Son dernier roman, Les Vies d’Emily Pearl, est digne des sours Brontë. Le regard noir, souligné d’eye-liner, Cécile Ladjali allie l’ombre à la lumière.

Quelles sont  » Les Vies  » de Cécile Ladjali ?

Celles de professeur, romancière, dramaturge et essayiste. La Française qui, malgré une éducation jésuite, pense à l’Iran tout le temps. La scoute pratiquant l’escrime, qui a décroché un doctorat en lettres. La fille de deux mères : l’adoptive, profondément aimée et disparue trop tôt ; et la biologique, dont je ne sais que penser…

L’écriture est-elle  » un rendez-vous avec votre solitude  » ?

Oui, mais malgré la douleur, il faut s’immerger en soi. Cela ne signifie pas que j’ai la graphomanie du nombril (rires) ! J’écris aussi des pièces, afin de pouvoir travailler avec un metteur en scène.

Qu’aimez-vous dans le genre épistolaire ?

Tout comme mes romans, cette mise en scène du langage est très théâtrale. Généralement, on s’adresse à  » cher papa, chère maman « . Comme ils ne sont plus là, je me réinvente une famille par le biais de l’écriture. Mes histoires parlent de vie et de mort.

L’amour, blessure ou transcendance ?

C’est risqué, tout se joue sur le fil du rasoir. Tout comme la beauté et la création, l’amour nous met en danger. C’est un plaisir, une bagarre, une maladie. Il faut pouvoir tenir cette tension, physique et psychique, qui finit forcément par retomber. En amour, on peut être déçu par l’autre, par soi ou pour avoir trop donné.
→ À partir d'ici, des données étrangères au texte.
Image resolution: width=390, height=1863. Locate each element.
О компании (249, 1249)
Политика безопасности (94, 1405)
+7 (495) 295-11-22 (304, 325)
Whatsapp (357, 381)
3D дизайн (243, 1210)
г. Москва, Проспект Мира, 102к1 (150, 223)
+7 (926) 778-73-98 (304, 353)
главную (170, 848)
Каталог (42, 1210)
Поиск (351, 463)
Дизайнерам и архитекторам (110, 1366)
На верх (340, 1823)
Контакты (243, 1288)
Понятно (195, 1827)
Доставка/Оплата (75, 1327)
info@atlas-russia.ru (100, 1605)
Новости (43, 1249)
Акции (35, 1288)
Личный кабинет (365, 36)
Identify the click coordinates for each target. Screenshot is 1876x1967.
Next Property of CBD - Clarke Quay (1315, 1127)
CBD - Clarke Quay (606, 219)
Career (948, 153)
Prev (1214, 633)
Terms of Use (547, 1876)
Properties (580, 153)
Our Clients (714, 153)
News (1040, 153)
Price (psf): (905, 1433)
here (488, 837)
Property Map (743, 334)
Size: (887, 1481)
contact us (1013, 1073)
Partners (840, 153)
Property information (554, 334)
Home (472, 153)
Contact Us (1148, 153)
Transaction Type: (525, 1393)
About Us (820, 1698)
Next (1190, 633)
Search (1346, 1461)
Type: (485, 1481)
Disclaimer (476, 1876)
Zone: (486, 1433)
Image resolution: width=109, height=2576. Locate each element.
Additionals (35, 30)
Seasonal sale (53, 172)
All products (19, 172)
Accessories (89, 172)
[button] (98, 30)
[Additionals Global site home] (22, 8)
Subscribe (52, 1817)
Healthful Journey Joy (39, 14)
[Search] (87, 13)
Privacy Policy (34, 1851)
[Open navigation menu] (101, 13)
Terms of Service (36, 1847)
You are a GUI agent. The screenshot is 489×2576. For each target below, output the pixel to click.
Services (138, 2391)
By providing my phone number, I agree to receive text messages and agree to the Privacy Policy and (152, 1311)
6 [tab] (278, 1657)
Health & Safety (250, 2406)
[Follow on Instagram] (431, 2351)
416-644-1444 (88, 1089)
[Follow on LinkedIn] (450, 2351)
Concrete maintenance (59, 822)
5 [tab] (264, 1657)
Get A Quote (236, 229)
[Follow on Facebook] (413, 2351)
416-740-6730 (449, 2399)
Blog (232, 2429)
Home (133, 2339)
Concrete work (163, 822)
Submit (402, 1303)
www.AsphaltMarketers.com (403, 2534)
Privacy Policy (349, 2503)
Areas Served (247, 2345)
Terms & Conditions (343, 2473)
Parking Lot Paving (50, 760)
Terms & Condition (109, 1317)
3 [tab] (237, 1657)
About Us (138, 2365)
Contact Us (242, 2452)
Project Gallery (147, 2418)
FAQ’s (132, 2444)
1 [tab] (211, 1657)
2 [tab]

Quel est votre rapport au corps ?

Très compliqué… C’est mon seul souci, une lutte solitaire que je déteste. Il paraît que c’est typique des bébés abandonnés. Quand j’écris, je recrée un dialogue qui n’a pas eu lieu.

Votre rapport à la mode ?

J’adore ! Acheteuse compulsive, je suis très coquette. Mes élèves me disent gothique, mais je suis plutôt baroque. J’aime détourner des fringues, mélanger le moderne au rétro, les chaussures Doc Martens à une chemise de grand-mère (rires).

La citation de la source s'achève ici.